• **What you will do**: Find the lines below in which the string "computer" occurs. Copy each one.

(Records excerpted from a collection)

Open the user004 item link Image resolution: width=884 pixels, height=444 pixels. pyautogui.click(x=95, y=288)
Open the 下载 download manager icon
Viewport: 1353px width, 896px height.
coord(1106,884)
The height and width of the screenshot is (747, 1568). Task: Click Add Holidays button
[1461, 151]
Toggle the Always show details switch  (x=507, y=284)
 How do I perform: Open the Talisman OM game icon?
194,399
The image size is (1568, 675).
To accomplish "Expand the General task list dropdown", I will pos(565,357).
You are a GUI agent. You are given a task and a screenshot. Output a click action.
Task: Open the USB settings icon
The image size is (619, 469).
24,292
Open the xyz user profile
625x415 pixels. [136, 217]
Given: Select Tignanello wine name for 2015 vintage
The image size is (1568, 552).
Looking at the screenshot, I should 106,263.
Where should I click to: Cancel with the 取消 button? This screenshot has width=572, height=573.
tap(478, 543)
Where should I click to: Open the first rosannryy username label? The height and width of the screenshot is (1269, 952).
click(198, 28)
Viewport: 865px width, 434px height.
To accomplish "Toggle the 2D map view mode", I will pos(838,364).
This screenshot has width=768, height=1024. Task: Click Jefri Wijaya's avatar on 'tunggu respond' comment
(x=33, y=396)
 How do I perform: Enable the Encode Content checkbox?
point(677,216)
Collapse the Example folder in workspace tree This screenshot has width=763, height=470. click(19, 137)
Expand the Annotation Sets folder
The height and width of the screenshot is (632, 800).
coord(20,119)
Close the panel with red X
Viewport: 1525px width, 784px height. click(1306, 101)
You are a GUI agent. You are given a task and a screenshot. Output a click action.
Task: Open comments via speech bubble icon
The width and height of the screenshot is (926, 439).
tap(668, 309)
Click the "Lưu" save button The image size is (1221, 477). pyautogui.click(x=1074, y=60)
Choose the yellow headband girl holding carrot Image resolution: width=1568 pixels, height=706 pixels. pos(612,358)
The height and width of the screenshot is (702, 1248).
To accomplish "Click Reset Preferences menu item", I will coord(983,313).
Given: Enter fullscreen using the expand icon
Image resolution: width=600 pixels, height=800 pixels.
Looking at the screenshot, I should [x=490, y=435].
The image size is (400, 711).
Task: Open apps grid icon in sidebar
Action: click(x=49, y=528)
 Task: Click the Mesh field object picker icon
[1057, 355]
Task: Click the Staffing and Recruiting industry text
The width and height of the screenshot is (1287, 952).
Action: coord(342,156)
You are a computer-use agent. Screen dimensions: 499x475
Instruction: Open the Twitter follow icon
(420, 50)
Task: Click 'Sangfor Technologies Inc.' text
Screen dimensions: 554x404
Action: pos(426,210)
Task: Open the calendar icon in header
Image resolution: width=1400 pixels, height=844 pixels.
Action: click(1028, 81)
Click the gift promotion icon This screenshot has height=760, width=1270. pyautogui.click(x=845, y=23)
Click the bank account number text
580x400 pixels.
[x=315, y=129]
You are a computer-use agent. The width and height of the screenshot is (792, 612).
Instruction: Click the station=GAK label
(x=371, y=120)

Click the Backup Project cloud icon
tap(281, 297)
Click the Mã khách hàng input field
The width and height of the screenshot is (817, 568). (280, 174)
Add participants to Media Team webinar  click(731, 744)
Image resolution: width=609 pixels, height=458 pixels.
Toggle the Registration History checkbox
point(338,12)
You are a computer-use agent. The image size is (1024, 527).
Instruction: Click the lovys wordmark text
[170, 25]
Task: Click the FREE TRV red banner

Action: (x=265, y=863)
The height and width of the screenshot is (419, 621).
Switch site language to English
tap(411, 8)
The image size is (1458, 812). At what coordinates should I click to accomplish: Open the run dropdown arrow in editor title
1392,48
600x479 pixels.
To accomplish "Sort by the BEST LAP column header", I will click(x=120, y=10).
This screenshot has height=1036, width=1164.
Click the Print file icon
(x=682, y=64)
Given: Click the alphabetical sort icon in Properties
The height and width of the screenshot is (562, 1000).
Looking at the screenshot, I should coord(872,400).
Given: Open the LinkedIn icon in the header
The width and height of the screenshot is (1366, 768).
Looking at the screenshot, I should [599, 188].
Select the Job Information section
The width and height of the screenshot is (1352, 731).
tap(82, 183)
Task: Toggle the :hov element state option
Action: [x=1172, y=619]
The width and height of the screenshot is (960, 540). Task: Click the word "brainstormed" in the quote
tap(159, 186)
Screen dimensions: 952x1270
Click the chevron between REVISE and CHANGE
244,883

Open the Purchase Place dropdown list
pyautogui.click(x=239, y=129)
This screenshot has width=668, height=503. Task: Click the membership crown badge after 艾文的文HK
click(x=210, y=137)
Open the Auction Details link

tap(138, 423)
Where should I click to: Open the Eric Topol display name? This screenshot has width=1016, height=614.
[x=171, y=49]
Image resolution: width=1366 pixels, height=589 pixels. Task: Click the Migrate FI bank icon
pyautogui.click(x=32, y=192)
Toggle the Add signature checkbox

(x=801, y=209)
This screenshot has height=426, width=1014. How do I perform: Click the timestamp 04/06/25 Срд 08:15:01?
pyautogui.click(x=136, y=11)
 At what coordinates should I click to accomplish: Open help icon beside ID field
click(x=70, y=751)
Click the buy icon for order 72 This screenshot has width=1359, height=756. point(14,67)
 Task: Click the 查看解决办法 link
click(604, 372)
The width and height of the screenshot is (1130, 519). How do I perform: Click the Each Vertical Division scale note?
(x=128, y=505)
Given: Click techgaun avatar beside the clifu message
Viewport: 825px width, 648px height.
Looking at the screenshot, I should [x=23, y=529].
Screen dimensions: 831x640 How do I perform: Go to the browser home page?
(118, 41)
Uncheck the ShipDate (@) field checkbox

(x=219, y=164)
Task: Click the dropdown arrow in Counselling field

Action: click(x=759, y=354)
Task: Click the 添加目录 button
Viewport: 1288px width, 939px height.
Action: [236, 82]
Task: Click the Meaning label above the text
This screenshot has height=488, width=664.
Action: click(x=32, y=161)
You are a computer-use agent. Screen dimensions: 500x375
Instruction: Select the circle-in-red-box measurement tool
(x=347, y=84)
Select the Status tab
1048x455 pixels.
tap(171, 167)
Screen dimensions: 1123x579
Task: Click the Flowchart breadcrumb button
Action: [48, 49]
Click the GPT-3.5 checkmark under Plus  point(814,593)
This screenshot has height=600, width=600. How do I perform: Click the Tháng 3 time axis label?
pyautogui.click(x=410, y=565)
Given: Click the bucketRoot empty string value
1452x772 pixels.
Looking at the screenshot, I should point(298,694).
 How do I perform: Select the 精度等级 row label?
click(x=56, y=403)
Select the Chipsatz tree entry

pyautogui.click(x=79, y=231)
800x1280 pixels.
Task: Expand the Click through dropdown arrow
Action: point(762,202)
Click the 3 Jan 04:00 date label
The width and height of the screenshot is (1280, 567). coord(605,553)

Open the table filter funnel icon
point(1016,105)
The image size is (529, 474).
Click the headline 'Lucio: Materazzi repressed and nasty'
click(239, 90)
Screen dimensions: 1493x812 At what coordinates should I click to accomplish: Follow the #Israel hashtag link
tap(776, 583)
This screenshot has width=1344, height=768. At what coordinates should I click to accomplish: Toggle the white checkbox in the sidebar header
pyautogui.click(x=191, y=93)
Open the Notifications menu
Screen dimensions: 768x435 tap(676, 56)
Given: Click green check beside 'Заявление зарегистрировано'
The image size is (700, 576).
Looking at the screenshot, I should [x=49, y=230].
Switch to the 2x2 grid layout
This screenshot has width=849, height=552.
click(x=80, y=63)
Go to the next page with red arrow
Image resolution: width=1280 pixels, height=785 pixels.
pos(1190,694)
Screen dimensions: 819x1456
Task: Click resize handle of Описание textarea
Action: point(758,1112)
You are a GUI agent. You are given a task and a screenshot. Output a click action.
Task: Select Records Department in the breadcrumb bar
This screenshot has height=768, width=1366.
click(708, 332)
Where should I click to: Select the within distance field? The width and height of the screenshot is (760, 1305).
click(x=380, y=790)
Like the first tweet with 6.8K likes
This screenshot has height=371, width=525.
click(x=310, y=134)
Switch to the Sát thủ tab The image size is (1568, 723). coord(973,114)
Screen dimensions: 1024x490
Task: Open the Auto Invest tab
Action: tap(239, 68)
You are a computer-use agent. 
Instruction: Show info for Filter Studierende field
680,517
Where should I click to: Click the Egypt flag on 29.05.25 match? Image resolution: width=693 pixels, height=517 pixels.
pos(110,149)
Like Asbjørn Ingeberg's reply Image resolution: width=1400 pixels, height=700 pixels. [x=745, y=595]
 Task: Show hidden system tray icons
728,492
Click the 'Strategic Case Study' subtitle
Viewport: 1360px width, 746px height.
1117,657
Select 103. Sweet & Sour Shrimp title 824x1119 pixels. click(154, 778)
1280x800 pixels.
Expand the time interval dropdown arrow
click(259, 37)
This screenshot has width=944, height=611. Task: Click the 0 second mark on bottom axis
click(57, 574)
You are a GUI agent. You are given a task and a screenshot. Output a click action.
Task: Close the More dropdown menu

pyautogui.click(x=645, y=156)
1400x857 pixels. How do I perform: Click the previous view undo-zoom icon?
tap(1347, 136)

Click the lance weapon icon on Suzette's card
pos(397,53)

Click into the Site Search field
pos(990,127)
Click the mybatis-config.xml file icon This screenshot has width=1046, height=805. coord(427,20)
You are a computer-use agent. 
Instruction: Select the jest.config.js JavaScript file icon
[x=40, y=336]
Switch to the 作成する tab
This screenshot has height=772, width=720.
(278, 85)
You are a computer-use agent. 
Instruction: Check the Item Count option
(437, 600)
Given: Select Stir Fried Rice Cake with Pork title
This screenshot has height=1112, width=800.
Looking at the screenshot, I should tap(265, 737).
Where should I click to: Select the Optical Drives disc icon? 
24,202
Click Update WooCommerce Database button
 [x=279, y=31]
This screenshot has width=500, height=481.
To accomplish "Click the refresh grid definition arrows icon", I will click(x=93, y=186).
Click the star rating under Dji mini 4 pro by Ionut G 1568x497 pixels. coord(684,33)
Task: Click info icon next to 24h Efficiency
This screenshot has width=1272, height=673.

• **Solution below**:
You are a computer-use agent. Screen dimensions: 499x475
You are a computer-use agent. The width and height of the screenshot is (792, 612).
You are a computer-use agent. The image size is (1024, 527).
You are a computer-use agent. Screen dimensions: 500x375
You are a computer-use agent. 
You are a computer-use agent. 
You are a computer-use agent. 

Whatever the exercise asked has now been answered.